**TRY IT**
Across the entries below, count the lines that contain the word "computer" and reply with that number only.

[Dataset items]
☆ ☆ ☆ ☆ ☆

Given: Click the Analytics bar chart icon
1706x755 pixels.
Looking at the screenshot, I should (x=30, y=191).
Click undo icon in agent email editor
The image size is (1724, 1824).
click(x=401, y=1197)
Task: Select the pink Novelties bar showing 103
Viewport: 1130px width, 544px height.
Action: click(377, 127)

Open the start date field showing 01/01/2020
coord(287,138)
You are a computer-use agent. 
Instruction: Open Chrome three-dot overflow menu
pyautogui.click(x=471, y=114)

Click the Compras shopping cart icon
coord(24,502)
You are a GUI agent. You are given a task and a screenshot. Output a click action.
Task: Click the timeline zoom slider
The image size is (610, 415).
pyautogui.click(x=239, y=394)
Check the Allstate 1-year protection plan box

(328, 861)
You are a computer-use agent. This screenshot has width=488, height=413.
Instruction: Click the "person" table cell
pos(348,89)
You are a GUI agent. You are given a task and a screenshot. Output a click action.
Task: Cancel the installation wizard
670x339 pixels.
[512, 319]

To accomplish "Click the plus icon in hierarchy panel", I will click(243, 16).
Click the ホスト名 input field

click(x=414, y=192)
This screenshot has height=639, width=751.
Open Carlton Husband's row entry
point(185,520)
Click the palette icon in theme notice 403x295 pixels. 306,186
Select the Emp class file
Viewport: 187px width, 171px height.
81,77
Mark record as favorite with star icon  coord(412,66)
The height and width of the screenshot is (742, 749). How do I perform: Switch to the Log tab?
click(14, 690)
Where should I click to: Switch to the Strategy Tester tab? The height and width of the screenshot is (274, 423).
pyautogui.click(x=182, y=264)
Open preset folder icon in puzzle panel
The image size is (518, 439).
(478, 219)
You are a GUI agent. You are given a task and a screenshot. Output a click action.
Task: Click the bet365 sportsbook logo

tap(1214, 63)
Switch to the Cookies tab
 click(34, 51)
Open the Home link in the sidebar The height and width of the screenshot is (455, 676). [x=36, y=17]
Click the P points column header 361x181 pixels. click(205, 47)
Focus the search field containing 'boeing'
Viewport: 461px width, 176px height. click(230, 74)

☆ ☆ ☆ ☆ ☆

**OUTPUT FOR THIS TASK**
2